[ACTIVITIES]:
1 – According to the Nebraska income tax text, what is the state's standard deduction for a single filer?
2 – In the Nebraska income tax text, rewrite the stretch that opens with "Nebraska's income tax tops" and closes with "next few years.", putting "steadily" in place of "aggressively".

Nebraska's income tax tops out at 5.2% for 2025, and the state has been cutting that rate aggressively, with a schedule to bring it down toward 3.99% over the next few years.
A solid standard deduction keeps the effective rate moderate, and Nebraska now fully exempts Social Security. Here is how the brackets work on your paycheck. See your exact take-home with the free Nebraska paycheck calculator.
How Nebraska's income tax works
Nebraska uses four brackets: 2.46% up to $4,030, 3.51% to $24,120, 5.01% to $38,870, and 5.2% above that (single filer). It applies after a standard deduction ($8,600 single / $17,200 married). There is no local income tax.
Nebraska has been lowering its top rate quickly, from above 6.8% a few years ago to 5.2% now, with further cuts scheduled toward 3.99%, so the state portion keeps shrinking.

[DATASET SECTION]:
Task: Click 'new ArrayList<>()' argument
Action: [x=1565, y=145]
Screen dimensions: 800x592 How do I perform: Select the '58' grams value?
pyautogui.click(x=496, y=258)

[RESPONSE LIST]:
1 – $8,600.

2 –
Nebraska's income tax tops out at 5.2% for 2025, and the state has been cutting that rate steadily, with a schedule to bring it down toward 3.99% over the next few years.